(MATERIAL SHOWN Opens)

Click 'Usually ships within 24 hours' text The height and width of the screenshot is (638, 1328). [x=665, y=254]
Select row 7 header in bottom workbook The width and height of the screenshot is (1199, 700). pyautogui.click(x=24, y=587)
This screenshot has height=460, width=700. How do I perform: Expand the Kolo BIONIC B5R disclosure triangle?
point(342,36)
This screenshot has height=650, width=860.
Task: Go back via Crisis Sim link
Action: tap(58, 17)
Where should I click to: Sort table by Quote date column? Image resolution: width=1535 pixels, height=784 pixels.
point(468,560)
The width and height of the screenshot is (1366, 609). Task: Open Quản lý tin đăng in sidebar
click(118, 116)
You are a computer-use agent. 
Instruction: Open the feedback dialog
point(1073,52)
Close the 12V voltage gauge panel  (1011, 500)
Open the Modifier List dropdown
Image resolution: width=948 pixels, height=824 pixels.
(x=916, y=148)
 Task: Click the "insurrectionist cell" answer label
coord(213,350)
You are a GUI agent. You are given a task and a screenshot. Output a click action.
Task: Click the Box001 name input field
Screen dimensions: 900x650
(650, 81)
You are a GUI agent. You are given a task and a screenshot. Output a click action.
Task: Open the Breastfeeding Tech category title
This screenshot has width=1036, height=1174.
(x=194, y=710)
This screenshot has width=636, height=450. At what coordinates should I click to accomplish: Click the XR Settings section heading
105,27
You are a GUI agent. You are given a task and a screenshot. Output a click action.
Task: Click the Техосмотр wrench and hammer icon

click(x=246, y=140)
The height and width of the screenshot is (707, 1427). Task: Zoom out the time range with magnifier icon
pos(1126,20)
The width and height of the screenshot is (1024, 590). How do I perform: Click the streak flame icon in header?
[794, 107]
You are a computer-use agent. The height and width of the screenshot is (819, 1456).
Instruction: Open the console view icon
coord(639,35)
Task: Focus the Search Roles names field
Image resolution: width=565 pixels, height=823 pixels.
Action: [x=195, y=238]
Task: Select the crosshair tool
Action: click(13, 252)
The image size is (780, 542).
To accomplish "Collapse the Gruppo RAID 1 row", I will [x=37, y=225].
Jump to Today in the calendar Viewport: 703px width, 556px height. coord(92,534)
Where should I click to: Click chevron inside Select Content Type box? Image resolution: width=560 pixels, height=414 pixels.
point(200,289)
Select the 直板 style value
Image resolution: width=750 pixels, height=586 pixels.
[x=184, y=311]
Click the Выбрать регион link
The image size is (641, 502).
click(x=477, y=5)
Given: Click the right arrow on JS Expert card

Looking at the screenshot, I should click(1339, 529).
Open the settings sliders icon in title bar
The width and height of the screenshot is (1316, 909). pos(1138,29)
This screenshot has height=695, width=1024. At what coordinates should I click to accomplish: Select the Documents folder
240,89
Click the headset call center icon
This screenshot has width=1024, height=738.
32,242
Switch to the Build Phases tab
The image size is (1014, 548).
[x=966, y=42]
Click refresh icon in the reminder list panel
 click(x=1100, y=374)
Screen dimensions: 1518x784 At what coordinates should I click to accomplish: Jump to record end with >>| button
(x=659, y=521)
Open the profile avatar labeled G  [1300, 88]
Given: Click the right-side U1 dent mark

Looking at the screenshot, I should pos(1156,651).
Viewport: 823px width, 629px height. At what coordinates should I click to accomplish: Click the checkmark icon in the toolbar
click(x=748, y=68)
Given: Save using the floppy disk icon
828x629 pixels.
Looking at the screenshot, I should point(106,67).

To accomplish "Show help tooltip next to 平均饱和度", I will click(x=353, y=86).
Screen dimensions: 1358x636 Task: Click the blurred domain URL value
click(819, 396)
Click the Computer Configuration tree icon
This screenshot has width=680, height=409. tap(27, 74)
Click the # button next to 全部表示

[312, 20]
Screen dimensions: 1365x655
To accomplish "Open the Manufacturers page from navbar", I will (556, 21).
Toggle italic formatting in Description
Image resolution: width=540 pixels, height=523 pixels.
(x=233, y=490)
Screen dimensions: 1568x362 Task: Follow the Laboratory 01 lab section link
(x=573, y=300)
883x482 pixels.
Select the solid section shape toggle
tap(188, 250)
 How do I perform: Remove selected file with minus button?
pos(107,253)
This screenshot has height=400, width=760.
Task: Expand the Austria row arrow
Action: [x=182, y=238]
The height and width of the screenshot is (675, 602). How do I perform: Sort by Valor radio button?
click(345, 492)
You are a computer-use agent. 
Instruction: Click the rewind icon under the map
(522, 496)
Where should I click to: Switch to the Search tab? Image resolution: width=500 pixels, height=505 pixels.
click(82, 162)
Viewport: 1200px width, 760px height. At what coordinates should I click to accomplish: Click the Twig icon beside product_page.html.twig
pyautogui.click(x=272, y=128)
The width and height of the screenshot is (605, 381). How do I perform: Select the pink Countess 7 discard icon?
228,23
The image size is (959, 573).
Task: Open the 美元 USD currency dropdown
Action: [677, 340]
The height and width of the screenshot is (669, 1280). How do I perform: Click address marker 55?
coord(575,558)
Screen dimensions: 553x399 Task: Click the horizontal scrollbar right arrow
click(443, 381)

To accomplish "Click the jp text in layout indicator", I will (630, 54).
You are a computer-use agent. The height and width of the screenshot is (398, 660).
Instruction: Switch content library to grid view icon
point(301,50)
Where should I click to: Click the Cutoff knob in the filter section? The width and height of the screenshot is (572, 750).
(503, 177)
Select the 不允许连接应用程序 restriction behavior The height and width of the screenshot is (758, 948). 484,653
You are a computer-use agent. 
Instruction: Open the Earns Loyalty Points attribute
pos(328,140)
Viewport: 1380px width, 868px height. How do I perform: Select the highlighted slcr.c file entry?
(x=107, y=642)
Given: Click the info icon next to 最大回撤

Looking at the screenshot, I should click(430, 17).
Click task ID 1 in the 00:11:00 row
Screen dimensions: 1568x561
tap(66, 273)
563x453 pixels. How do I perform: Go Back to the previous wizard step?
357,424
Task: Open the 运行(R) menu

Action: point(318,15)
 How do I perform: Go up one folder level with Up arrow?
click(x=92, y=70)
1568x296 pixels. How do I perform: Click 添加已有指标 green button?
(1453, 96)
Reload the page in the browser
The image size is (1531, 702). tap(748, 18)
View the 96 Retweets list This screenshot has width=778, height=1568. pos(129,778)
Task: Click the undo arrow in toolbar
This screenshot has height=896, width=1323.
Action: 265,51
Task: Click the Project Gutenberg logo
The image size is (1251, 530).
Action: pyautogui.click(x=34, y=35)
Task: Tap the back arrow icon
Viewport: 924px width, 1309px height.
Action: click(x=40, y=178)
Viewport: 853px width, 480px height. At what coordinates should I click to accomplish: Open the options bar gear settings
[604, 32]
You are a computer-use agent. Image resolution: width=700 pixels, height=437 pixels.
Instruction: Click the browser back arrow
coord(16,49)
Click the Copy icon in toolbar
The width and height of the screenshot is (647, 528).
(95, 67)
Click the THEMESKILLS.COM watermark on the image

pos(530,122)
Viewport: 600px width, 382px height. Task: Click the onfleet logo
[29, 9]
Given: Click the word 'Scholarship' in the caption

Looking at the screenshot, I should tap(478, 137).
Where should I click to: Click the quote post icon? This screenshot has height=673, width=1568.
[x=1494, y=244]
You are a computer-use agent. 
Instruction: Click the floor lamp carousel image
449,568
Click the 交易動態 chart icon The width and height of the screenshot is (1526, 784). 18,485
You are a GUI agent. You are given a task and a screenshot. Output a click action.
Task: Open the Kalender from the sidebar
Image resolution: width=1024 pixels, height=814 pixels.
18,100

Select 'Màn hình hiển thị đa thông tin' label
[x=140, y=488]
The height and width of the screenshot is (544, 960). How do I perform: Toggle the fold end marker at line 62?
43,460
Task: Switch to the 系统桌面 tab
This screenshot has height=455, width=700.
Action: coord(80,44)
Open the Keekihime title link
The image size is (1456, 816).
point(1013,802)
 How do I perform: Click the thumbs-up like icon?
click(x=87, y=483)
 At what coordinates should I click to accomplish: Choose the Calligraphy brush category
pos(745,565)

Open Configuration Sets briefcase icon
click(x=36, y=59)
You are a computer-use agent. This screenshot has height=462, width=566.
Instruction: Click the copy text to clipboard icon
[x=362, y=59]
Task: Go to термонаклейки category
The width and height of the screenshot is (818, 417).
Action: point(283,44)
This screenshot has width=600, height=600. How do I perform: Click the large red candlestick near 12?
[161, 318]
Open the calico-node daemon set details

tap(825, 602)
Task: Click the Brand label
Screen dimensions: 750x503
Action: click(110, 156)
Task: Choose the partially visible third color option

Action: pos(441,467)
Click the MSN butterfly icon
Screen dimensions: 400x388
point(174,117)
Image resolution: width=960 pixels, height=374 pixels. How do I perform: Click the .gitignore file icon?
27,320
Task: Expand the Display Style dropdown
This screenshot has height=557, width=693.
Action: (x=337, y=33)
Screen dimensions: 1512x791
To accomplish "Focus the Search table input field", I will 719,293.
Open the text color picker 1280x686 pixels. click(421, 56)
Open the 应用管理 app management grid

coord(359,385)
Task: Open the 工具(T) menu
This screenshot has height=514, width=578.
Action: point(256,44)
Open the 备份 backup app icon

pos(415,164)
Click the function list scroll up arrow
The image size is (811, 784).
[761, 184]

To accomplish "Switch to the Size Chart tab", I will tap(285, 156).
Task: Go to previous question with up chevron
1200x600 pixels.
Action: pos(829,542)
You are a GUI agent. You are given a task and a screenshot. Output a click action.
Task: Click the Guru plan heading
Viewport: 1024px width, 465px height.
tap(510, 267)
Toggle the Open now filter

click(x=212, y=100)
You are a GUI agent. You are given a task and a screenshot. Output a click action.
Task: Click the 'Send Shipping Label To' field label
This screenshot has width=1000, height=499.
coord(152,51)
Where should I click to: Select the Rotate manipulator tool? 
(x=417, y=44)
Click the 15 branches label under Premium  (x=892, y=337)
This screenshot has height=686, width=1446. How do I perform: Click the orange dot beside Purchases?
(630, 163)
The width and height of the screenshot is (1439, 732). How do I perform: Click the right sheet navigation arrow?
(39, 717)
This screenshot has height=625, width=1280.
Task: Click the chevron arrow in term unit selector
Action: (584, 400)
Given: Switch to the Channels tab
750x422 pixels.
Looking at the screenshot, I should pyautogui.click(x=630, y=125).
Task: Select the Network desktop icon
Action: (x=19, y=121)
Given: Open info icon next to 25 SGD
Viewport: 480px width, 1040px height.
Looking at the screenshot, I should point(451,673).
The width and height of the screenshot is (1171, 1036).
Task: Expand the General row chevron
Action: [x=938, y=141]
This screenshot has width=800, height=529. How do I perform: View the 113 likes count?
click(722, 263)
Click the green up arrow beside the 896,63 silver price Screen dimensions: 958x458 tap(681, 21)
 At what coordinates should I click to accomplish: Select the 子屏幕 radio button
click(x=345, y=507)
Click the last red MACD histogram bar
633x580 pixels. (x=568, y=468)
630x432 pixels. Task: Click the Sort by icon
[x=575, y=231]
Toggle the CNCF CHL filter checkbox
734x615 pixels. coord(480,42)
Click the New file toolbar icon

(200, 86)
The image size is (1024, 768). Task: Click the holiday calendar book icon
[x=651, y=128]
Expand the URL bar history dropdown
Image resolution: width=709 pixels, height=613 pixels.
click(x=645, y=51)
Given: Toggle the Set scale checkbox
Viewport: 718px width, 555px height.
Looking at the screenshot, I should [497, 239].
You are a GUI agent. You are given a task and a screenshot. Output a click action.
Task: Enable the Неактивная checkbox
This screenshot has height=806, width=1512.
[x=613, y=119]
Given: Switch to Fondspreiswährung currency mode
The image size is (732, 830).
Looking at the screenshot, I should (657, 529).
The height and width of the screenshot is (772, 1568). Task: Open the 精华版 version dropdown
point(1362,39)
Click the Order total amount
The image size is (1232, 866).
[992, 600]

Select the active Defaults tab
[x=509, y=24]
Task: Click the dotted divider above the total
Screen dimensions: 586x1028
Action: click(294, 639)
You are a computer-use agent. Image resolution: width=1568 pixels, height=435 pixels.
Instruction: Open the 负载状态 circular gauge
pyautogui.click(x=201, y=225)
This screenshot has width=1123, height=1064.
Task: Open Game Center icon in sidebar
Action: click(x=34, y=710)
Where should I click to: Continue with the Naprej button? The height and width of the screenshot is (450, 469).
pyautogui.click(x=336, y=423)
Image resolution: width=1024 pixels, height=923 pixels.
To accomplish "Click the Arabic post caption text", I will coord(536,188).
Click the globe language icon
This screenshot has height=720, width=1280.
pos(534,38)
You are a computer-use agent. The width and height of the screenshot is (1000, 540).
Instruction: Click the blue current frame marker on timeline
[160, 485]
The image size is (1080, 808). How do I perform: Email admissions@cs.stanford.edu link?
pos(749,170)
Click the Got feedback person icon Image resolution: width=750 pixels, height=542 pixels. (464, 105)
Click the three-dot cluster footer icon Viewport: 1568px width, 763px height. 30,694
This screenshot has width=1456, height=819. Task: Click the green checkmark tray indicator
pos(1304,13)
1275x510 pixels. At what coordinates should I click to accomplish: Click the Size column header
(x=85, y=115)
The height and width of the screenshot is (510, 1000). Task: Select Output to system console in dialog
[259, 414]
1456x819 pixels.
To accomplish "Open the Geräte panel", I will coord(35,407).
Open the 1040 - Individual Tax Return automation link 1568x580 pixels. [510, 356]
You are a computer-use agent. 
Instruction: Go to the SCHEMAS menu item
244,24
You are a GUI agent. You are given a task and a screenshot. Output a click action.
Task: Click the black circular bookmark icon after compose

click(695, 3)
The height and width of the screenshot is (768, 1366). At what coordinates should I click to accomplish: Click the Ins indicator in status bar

(MATERIAL SHOWN Closes)

● **EXERCISE**
Pull every line that holds the string "input" out of the records.

● **WRITTEN REPLY**
Task: Click the Box001 name input field
To accomplish "Focus the Search table input field", I will 719,293.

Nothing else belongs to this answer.